* [Work order]
Print again the lines starting with the one containing "This screenshot has height=482, width=774." and going on through the one containing "at that location.", matching them word for word, and leave the pictures out.

* [Data excerpts]
══════════════════════════════

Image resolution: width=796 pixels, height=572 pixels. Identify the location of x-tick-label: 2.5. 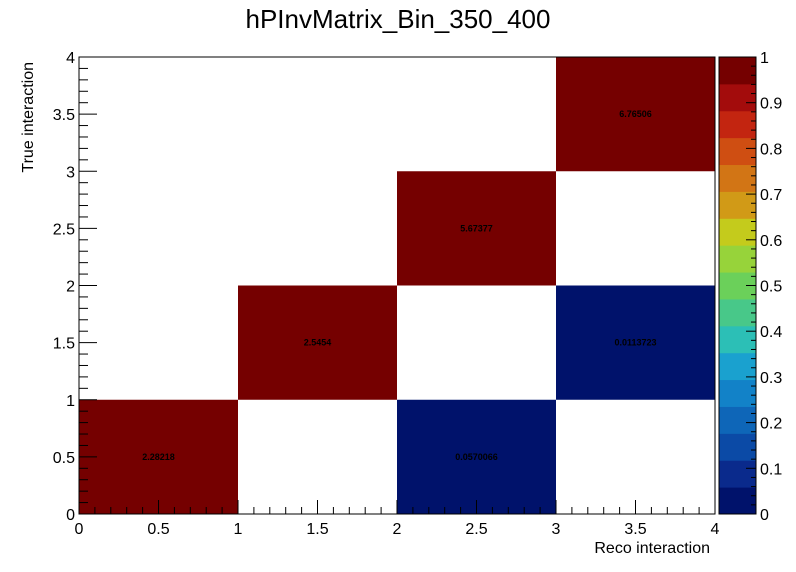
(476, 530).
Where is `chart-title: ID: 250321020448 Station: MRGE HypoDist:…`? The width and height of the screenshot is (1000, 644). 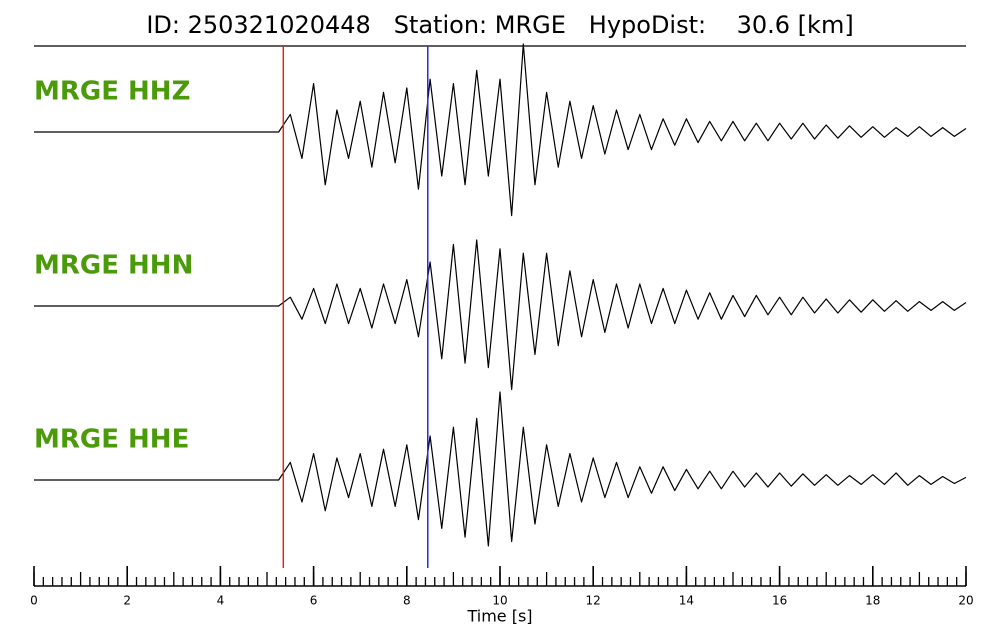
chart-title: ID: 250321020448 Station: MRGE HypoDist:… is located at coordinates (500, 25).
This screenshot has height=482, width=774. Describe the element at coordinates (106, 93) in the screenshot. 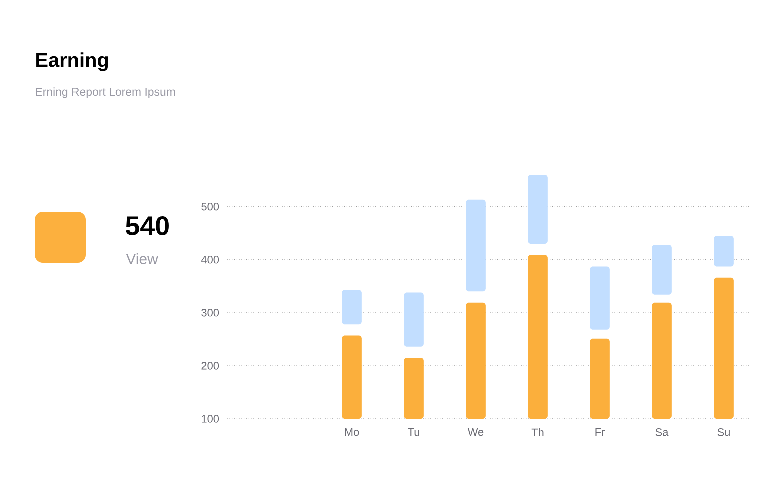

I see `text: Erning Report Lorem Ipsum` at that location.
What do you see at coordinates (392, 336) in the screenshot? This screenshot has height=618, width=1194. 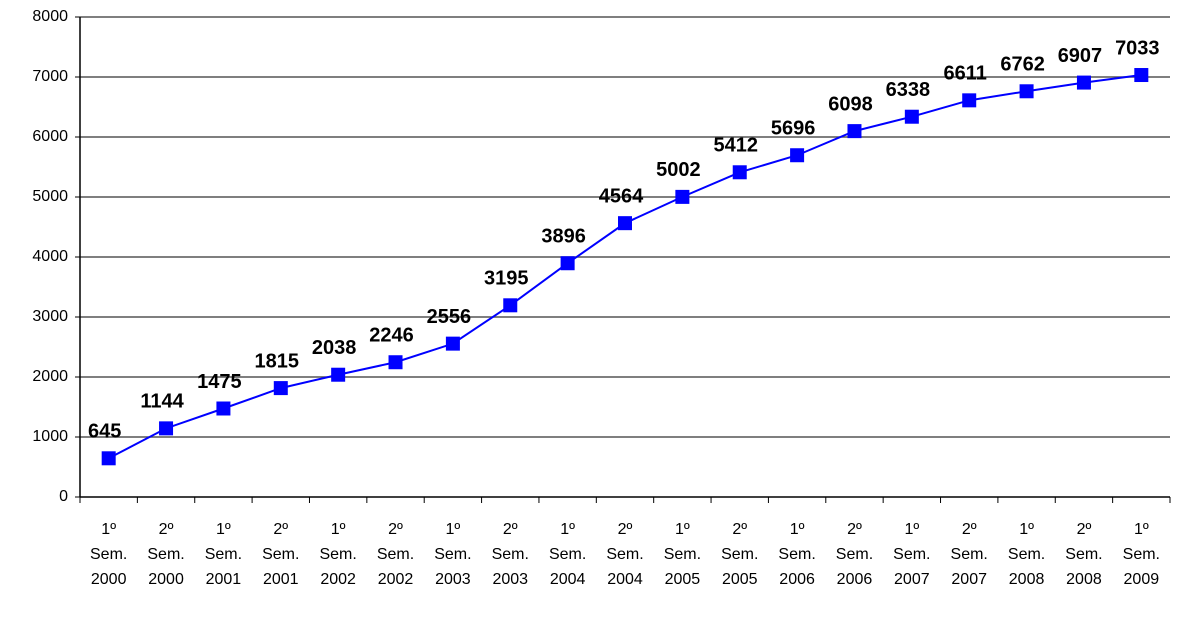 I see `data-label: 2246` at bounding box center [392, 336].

══════════════════════════════

* [Written response]
This screenshot has height=482, width=774. Describe the element at coordinates (106, 93) in the screenshot. 

I see `text: Erning Report Lorem Ipsum` at that location.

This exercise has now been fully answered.